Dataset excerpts
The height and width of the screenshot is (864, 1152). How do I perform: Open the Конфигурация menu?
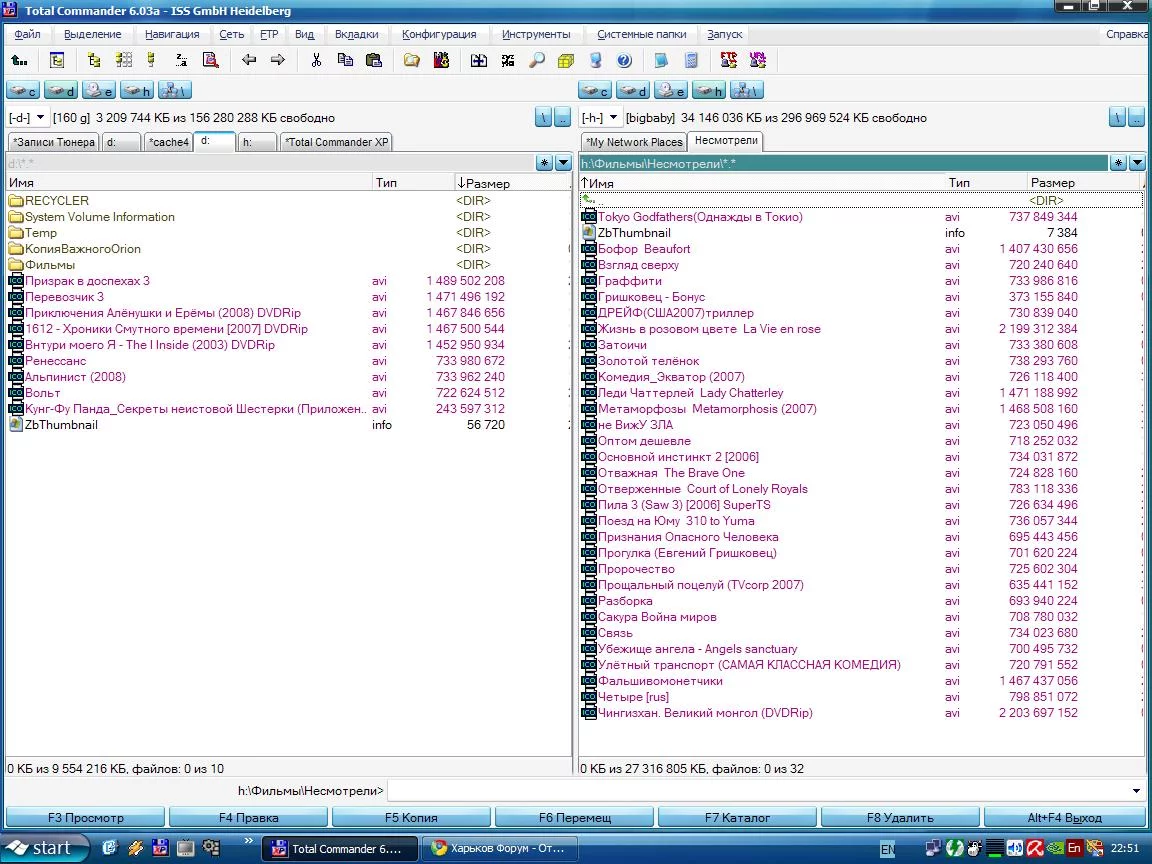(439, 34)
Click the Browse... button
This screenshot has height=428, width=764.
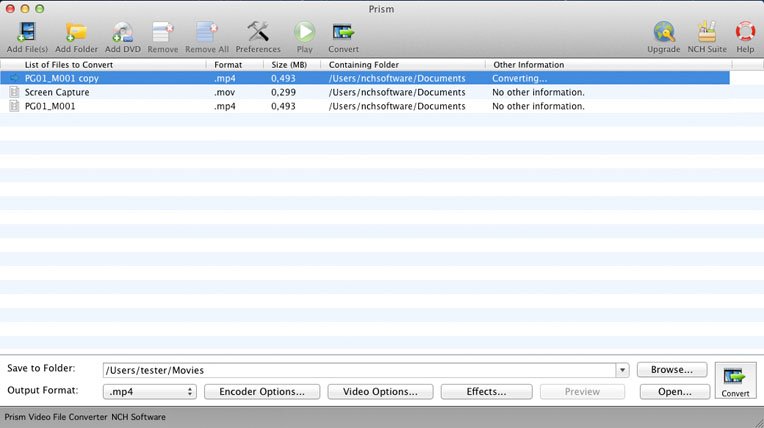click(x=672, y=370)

EXERCISE DETAILS:
Except for the pictures, give the data again word for word.

FINISHED TASK:
The height and width of the screenshot is (864, 1152). How do I perform: Open the Конфигурация menu?
(439, 34)
Click the Browse... button
This screenshot has height=428, width=764.
click(x=672, y=370)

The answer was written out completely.